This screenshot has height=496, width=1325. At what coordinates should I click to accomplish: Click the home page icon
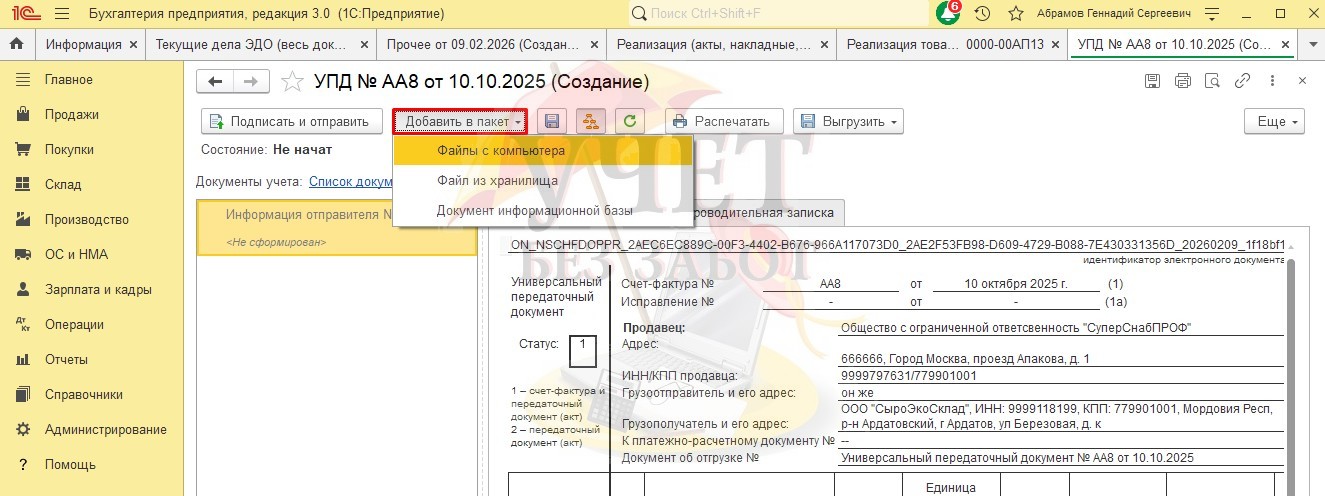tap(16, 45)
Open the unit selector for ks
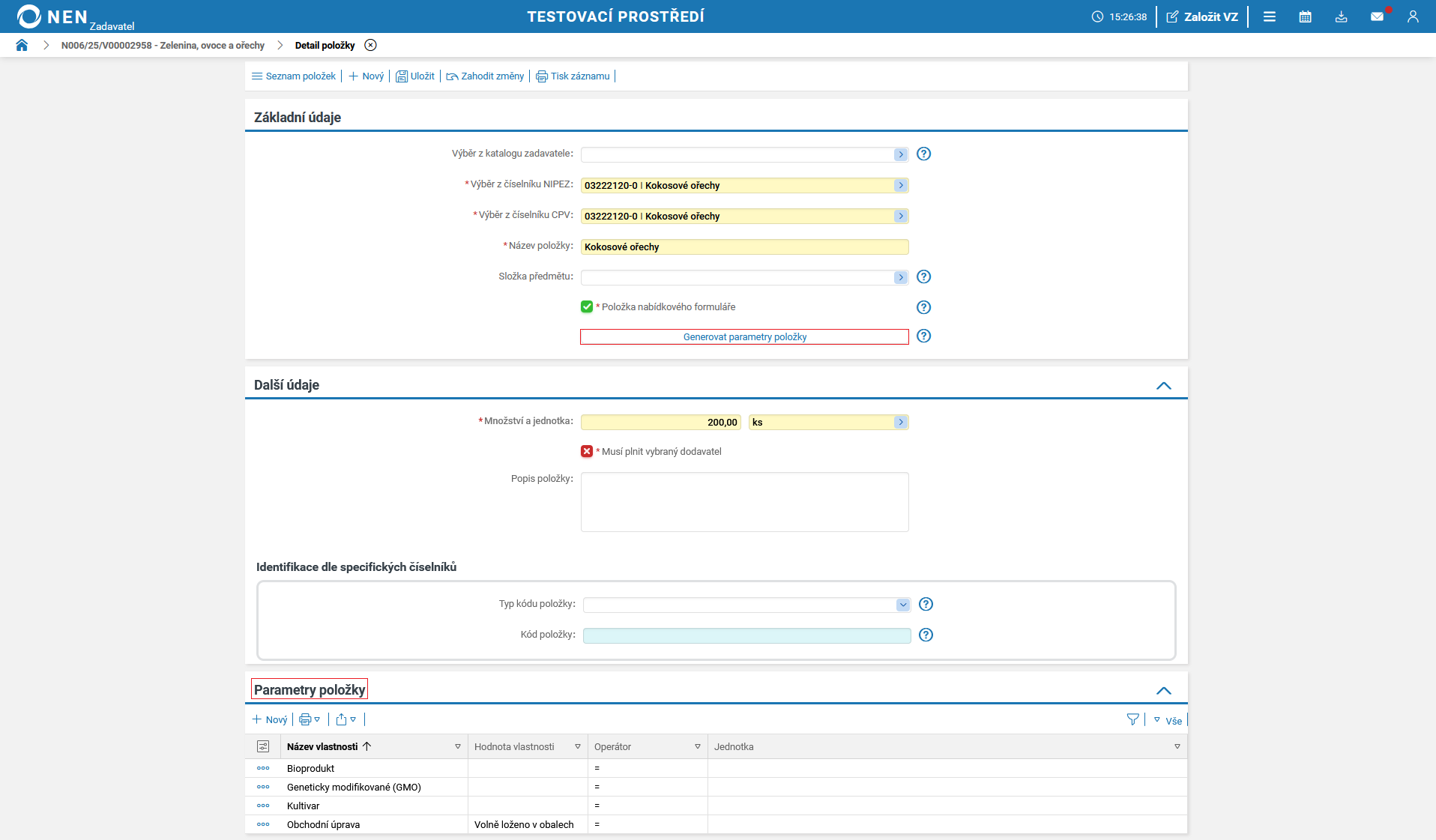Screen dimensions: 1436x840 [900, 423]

--

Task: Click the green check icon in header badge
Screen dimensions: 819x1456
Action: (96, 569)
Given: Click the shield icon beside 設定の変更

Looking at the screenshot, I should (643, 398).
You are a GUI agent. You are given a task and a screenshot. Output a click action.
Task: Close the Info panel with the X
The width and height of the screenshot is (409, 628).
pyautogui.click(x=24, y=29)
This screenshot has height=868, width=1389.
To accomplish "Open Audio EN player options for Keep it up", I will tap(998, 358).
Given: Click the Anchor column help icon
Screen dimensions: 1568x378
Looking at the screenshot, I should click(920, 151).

* **Work to be completed**:
Look above for the line containing "You are a GUI". Output from there through the line containing "Given: Click the Anchor column help icon", exactly and inclusively.

* **Exercise solution**:
You are a GUI agent. You are given a task and a screenshot. Output a click action.
Task: Close the Info panel with the X
The width and height of the screenshot is (409, 628).
pyautogui.click(x=24, y=29)
This screenshot has height=868, width=1389.
To accomplish "Open Audio EN player options for Keep it up", I will tap(998, 358).
Given: Click the Anchor column help icon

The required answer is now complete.